The word “trauma” is commonly associated with events such as:

  • Physical or sexual assault
  • Natural disasters
  • Terrorist attacks
  • Violent automobile accidents
  • The unexpected death of a loved one

Because these are events that people almost universally identify as traumatic, they might be thought of as “Big-T” traumas

But traumatization can result from other circumstances that are less overt or are routinely trivialized, yet have as severe an impact.  These can be thought of as “Little-t” traumas.  They are analogous to “death by a thousand paper cuts.”  Examples include:

  • Sexism, racism or homophobia
  • Repeated teasing, bullying or shaming
  • Neglect
  • Emotional abuse
  • Persistent poverty or hunger

Make no mistake here –  the consequences of both “Big-T” and “Little-t” traumas are just as serious.  A person might be left with intense anxiety around people, places, or circumstances that are reminiscent of the original traumatic event.  Symptoms such as persistent negative thoughts and feelings, avoidance, and changes in usual behavior are common.  One might become easily distracted or feel more on edge.  Flashbacks and nightmares can set in.  Sometimes trauma survivors experience a sense of being outside of themselves or separate from their surroundings, as if what’s happening in that moment is not real.  

So why do these symptoms occur, even long after the traumatic incident?  The reason is because traumatic experiences cannot be processed by the brain the same way as other information.  The brain finds itself in a state of system-overload under such duress and it’s as if the traumatic memories then become stuck or frozen.  Consequently, any thoughts, feelings, or sensations reminiscent of the original trauma can trigger a sense of re-experiencing it all over again.    


EMDR (Eye Movement Desensitization and Reprocessing) is a worldwide leading form of trauma treatment.  Originally used to help treat veterans, it is known to yield much faster symptom relief than traditional talk therapy.

ACTIVITIES:
(A) In the passage on trauma, rewrite the section from "So why do these" up to and including "traditional talk therapy.", substituting "mind" for "brain".
(B) According to the passage on trauma, which group was EMDR originally used to help treat?

DATA EXTRACTS:
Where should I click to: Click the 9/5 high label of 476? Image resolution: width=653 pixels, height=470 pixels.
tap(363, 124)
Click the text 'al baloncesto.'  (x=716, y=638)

---

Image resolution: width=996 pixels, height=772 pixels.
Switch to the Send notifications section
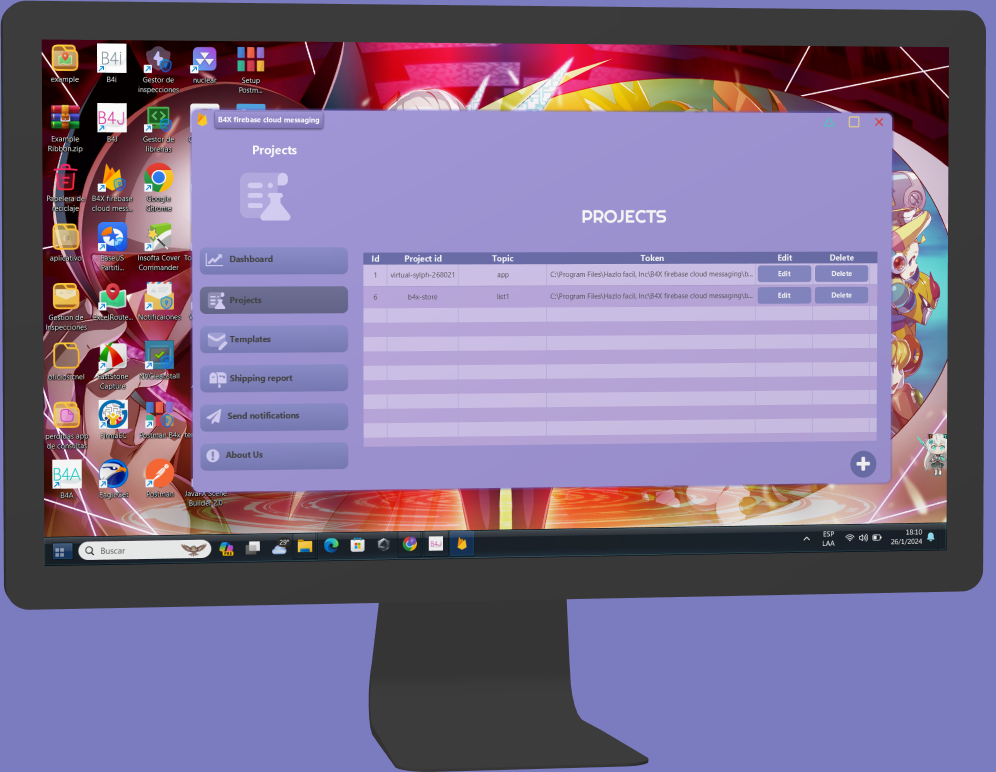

---

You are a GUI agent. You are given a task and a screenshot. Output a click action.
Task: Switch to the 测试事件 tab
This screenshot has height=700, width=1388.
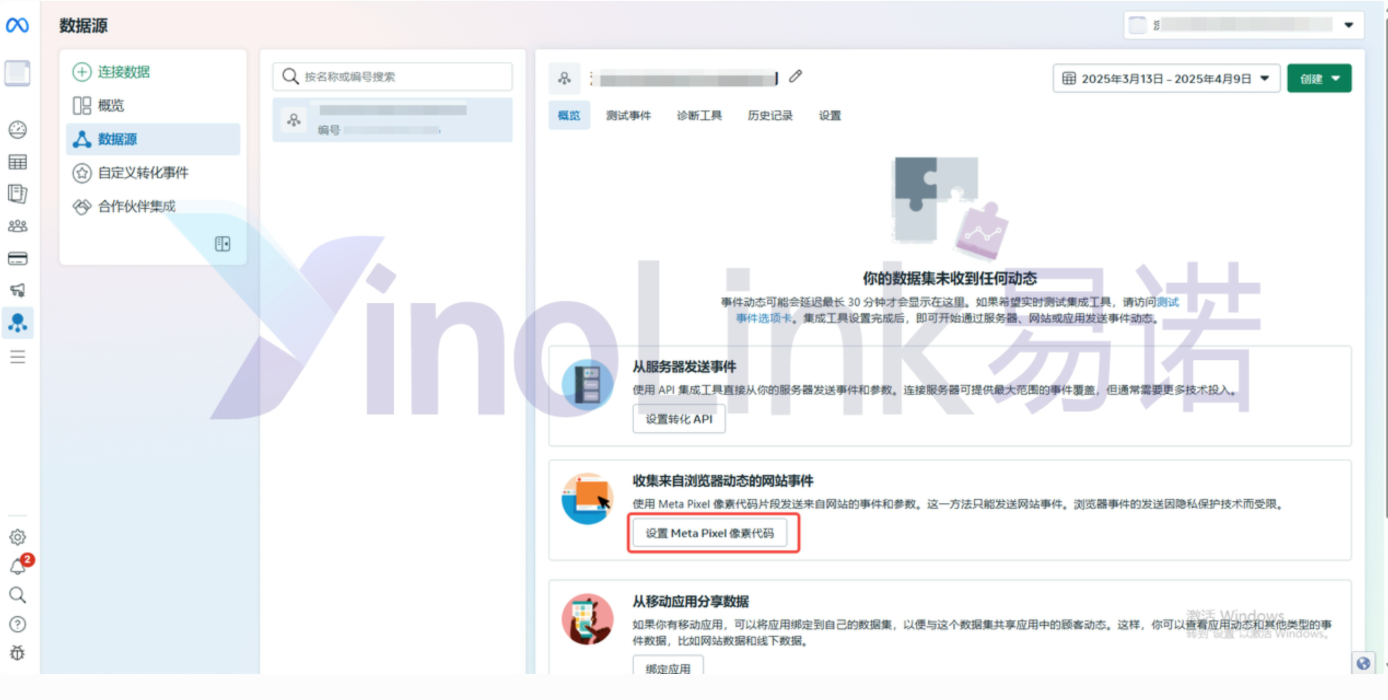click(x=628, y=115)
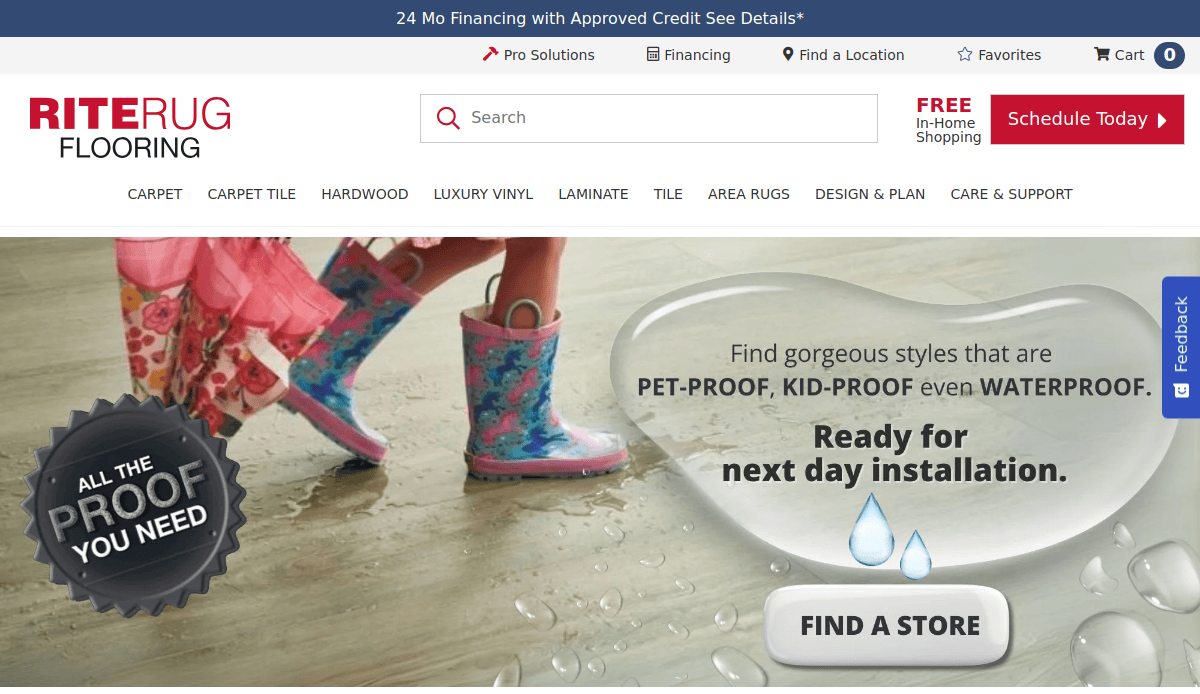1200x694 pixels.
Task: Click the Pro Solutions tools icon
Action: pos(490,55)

ANSWERS BY ITEM:
(A)
So why do these symptoms occur, even long after the traumatic incident?  The reason is because traumatic experiences cannot be processed by the mind the same way as other information.  The mind finds itself in a state of system-overload under such duress and it’s as if the traumatic memories then become stuck or frozen.  Consequently, any thoughts, feelings, or sensations reminiscent of the original trauma can trigger a sense of re-experiencing it all over again.    


EMDR (Eye Movement Desensitization and Reprocessing) is a worldwide leading form of trauma treatment.  Originally used to help treat veterans, it is known to yield much faster symptom relief than traditional talk therapy.

(B) Veterans